*** Opening of LISTED RECORDS ***
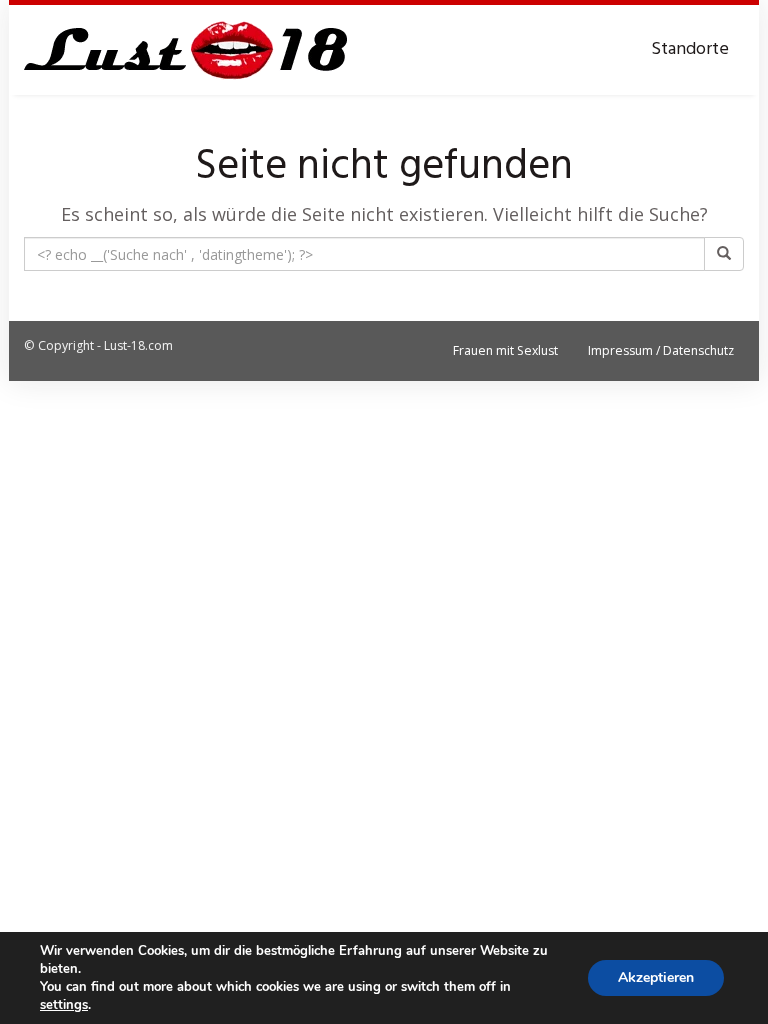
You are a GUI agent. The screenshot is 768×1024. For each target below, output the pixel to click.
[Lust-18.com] (186, 50)
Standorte (690, 49)
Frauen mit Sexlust (505, 350)
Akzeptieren (656, 977)
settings (64, 1005)
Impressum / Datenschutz (661, 350)
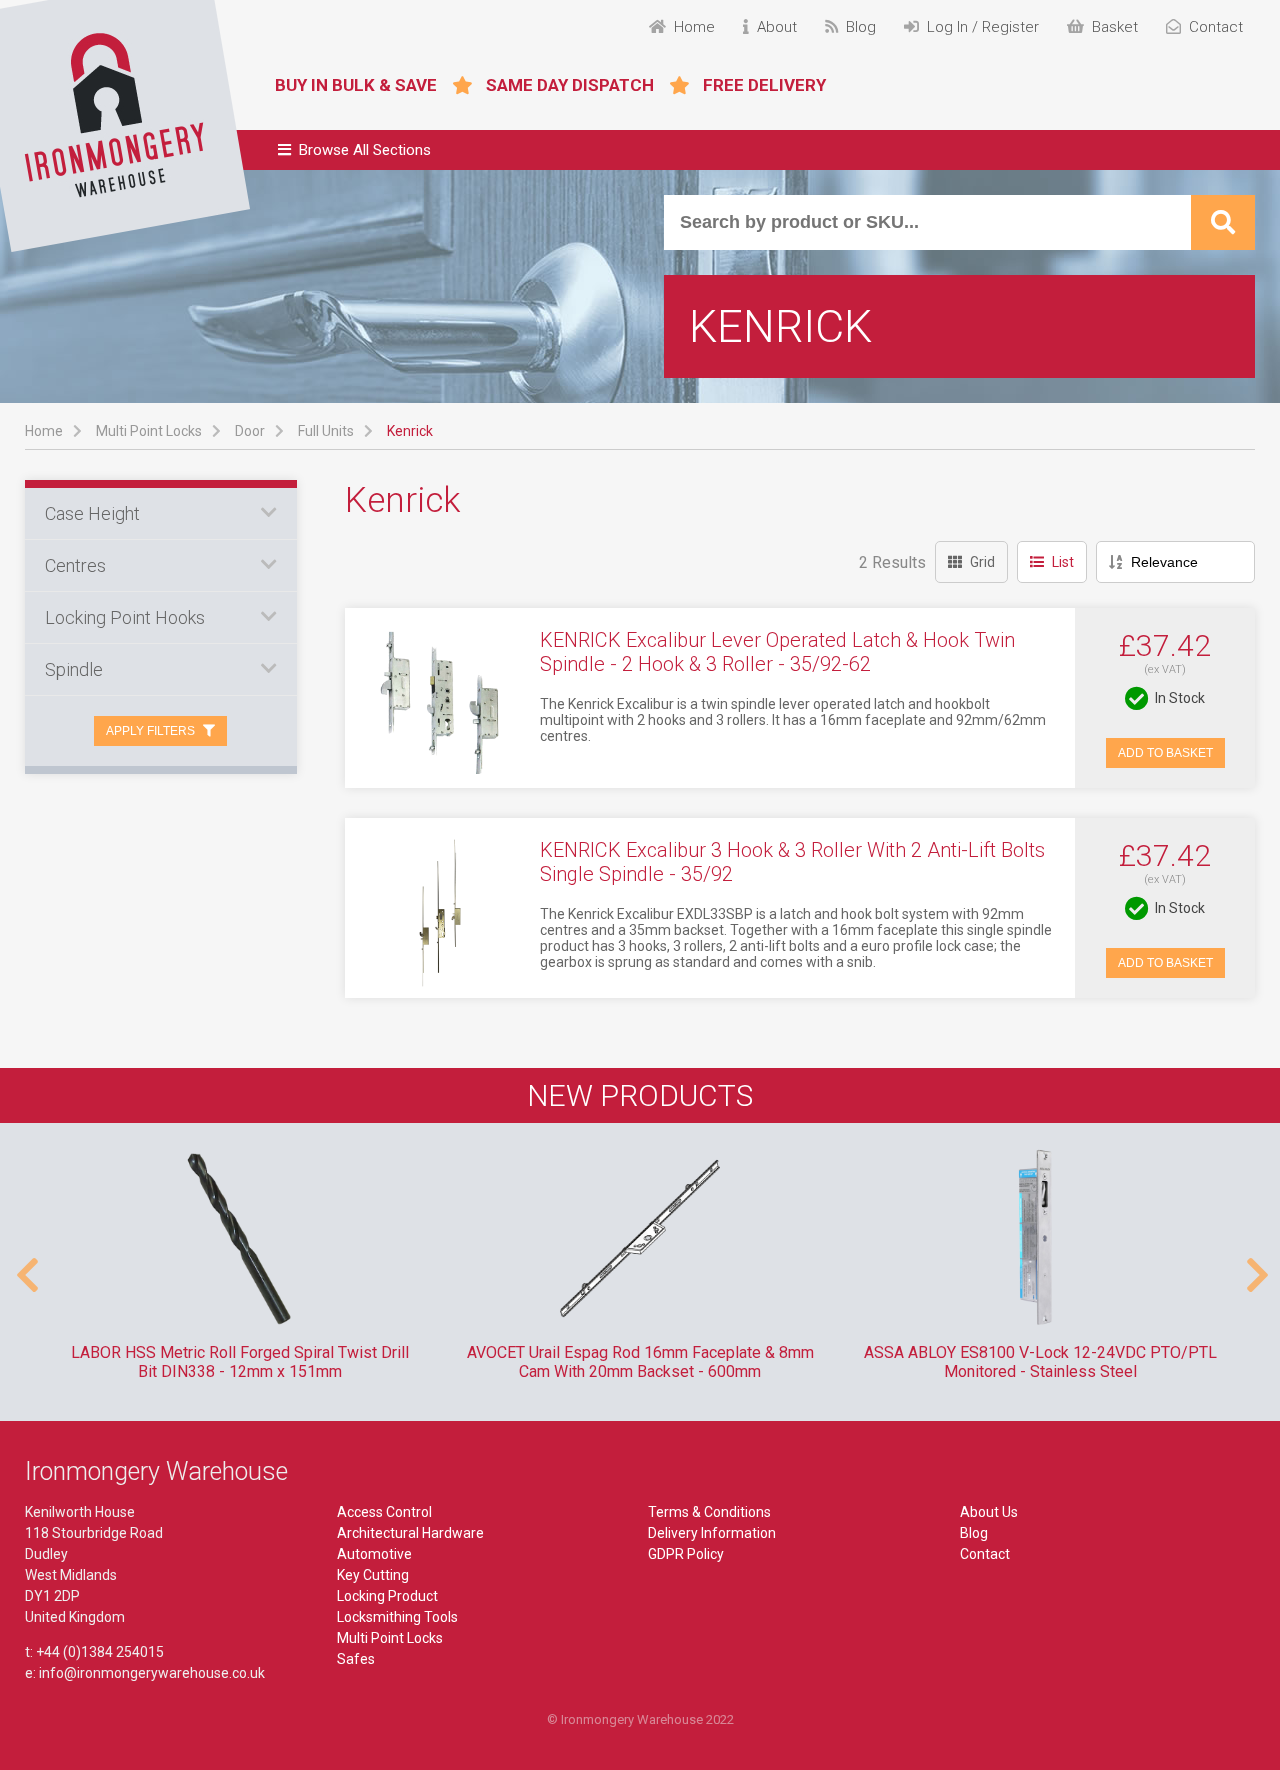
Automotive (374, 1554)
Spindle (74, 669)
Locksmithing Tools (397, 1617)
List (1063, 562)
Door (250, 431)
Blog (974, 1533)
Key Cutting (373, 1575)
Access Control (384, 1512)
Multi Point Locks (149, 431)
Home (44, 431)
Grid (982, 562)
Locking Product (387, 1596)
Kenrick (410, 431)
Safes (356, 1659)
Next (1255, 1265)
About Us (989, 1512)
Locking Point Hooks (125, 617)
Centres (75, 565)
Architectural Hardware (410, 1533)
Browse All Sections (365, 150)
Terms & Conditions (709, 1512)
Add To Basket (1165, 753)
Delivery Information (712, 1533)
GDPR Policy (686, 1554)
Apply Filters (150, 731)
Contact (985, 1554)
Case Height (92, 513)
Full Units (326, 431)
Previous (25, 1265)
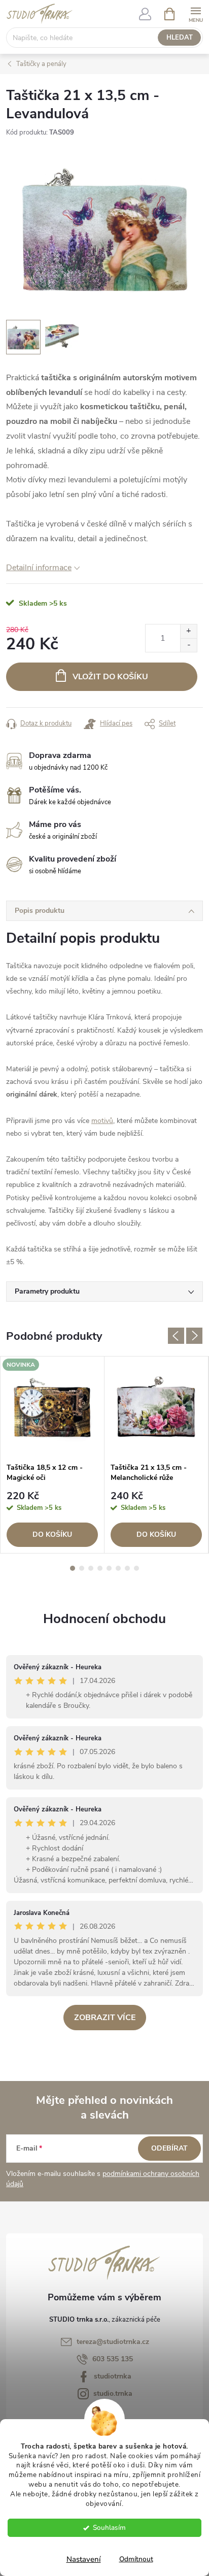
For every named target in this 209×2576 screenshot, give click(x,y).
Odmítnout (136, 2559)
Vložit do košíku (110, 676)
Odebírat (169, 2148)
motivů (102, 1121)
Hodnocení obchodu (104, 1619)
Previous (176, 1336)
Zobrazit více (104, 2017)
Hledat (179, 37)
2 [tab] (81, 1568)
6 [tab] (118, 1568)
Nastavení (83, 2559)
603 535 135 (112, 2359)
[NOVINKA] (52, 1407)
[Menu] (195, 13)
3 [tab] (90, 1568)
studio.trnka (112, 2393)
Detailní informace (39, 567)
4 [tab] (99, 1568)
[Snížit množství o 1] (188, 645)
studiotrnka (112, 2376)
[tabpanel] (52, 1455)
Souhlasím (109, 2527)
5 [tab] (109, 1568)
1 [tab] (72, 1568)
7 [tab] (127, 1568)
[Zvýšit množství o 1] (188, 631)
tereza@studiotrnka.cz (113, 2342)
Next (194, 1336)
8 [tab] (136, 1568)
*** Close of LISTED RECORDS ***
EXERCISE:
Please retype the records above exactly, but leave out any pictures.

EXERCISE ANSWER:
You are a GUI agent. The screenshot is 768×1024. For each target below, output the pixel to click.
[Lust-18.com] (186, 50)
Standorte (690, 49)
Frauen mit Sexlust (505, 350)
Akzeptieren (656, 977)
settings (64, 1005)
Impressum / Datenschutz (661, 350)
Automotive (374, 1554)
Spindle (74, 669)
Locksmithing Tools (397, 1617)
List (1063, 562)
Door (250, 431)
Blog (974, 1533)
Key Cutting (373, 1575)
Access Control (384, 1512)
Multi Point Locks (149, 431)
Home (44, 431)
Grid (982, 562)
Locking Product (387, 1596)
Kenrick (410, 431)
Safes (356, 1659)
Next (1255, 1265)
About Us (989, 1512)
Locking Point Hooks (125, 617)
Centres (75, 565)
Architectural Hardware (410, 1533)
Browse All Sections (365, 150)
Terms & Conditions (709, 1512)
Add To Basket (1165, 753)
Delivery Information (712, 1533)
GDPR Policy (686, 1554)
Apply Filters (150, 731)
Contact (985, 1554)
Case Height (92, 513)
Full Units (326, 431)
Previous (25, 1265)
For every named target in this 209×2576 screenshot, give click(x,y).
Odmítnout (136, 2559)
Vložit do košíku (110, 676)
Odebírat (169, 2148)
motivů (102, 1121)
Hodnocení obchodu (104, 1619)
Previous (176, 1336)
Zobrazit více (104, 2017)
Hledat (179, 37)
2 [tab] (81, 1568)
6 [tab] (118, 1568)
Nastavení (83, 2559)
603 535 135 (112, 2359)
[NOVINKA] (52, 1407)
[Menu] (195, 13)
3 [tab] (90, 1568)
studio.trnka (112, 2393)
Detailní informace (39, 567)
4 [tab] (99, 1568)
[Snížit množství o 1] (188, 645)
studiotrnka (112, 2376)
[tabpanel] (52, 1455)
Souhlasím (109, 2527)
5 [tab] (109, 1568)
1 [tab] (72, 1568)
7 [tab] (127, 1568)
[Zvýšit množství o 1] (188, 631)
tereza@studiotrnka.cz (113, 2342)
Next (194, 1336)
8 [tab] (136, 1568)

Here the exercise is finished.